'Glee's' Return And Season Premiere Lives Up To The Mass Hype
But let's gleecap. Passionate Spanish teacher/glee coach Will (Matthew J. Morrison) arrives at school (late, apparently, if he's strolling alongside the students) and is called in by cheerleading coach, Sue (Jane Lynch), who's hell-bent on taking down glee club. Before Lynch can even step off her elliptical she's nailing one-liners like a comedic handyman. "Iron tablet? Keeps your strength up while you're menstruating," she offers Will, before weirdly informing how she's never visited by Aunt Flow. Show creator Ryan Murphy and staff clearly love to write for Lynch, and her skillful delivery is worth putting up with her evil intentions.
Sue (Jane Lynch, R) complains about the Glee Club to Principal Figgins (Iqbal Theba, L) in "Showmance," © Fox Broadcasting Co.
For someone who seems perfect in practically every single way (I definitely never had a teacher who dressed that impeccably…and it's amazing Morrison's delightfully wide smile can even be contained within a TV screen) it's hard to imagine Will being so ignorant to his awful song selection. More importantly, what the hell was he thinking marrying his awful, awful wife Terri (Jessalyn Gilsig)? Her money-grubbing, status-craving nature was well documented in the pilot, but she's now aspiring for a giant house to fill with her mass Pottery Barn purchases. Cue Will's decision to tackle some modern music with Kanye West's "Gold Digger."
The show's structure successfully dabbles in musical theater territory without going overboard. Watching Will teach "Gold Digger" during practice comments on his frustration with Terri just as equally were he to spontaneously erupt into song. I did however love Teri's convincing Will to empty his pockets by touring a model home and noting, "this is where our daughter or gay son will sleep," when arriving at a floral patterned bedroom.
It's bright-eyed, OCD guidance counselor Emma (Jayma Mays) we all want Will to end up with…and Emma feels the same. Upon discovering Rachel attempting bulimia, Emma talks her out of purging.
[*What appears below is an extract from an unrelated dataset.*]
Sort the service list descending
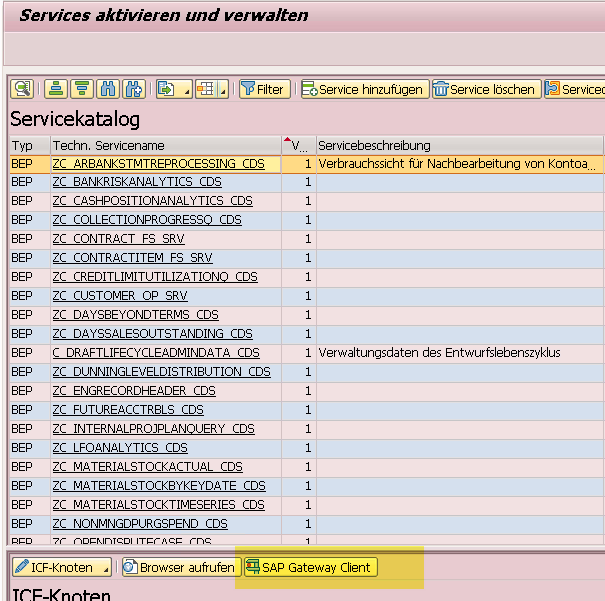 (83, 89)
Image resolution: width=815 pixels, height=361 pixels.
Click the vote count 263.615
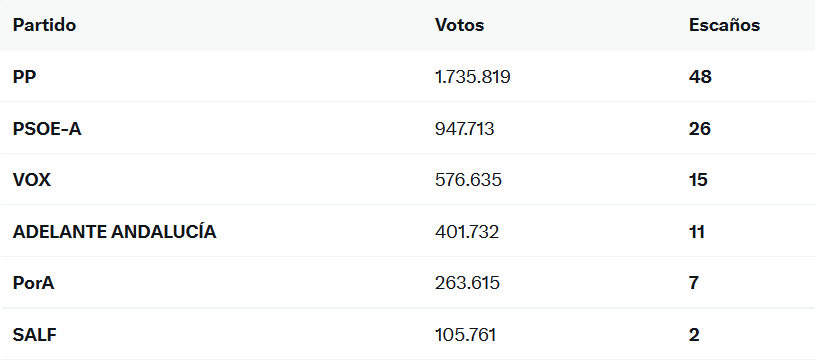click(x=467, y=283)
Rather than tackling the condition as an intense teenage issue in need of dramatic exposure (yes, I'm talking to you "90210") "Glee" invites us into Emma's office to read humorous pastel colored pamphlets like "I Can't Stop Touching Myself" and "My Mom Is Bi-Polar And Won't Stop Screaming." The show also confronts teenage sex by mocking the celibacy club (I really hope these don't exist). Recognizing their peers suppressed sex drives, the glee kids decide to pull a surprise switch-a-roo and choreograph a hump heavy routine to "Push It." Naturally the students go wild, but the administration isn't too amused. Sue tries to get Will fired, referring to the performance as "the most offensive thing I've seen…and that includes an elementary school production of 'Hair'" (any possibility we can see some seven year-old hippies performing "Aquarius" in an online promotional clip?) Will is able to save glee, but only if they perform songs pulled from the Pat Boone catalogue.
Members of the Glee Club rehearse © Fox Broadcasting Co.
The episode closes with Finn returning to Quinn while Rachel transforms Rihanna's "Take A Bow" from a mundane 'so…this is the end" break-up track to a heart-wrenching get the hell out of here' torch song.
"Glee's" return lived up to the mass hype. What say ye, gleeks? Do you think the show still deserves a standing ovation?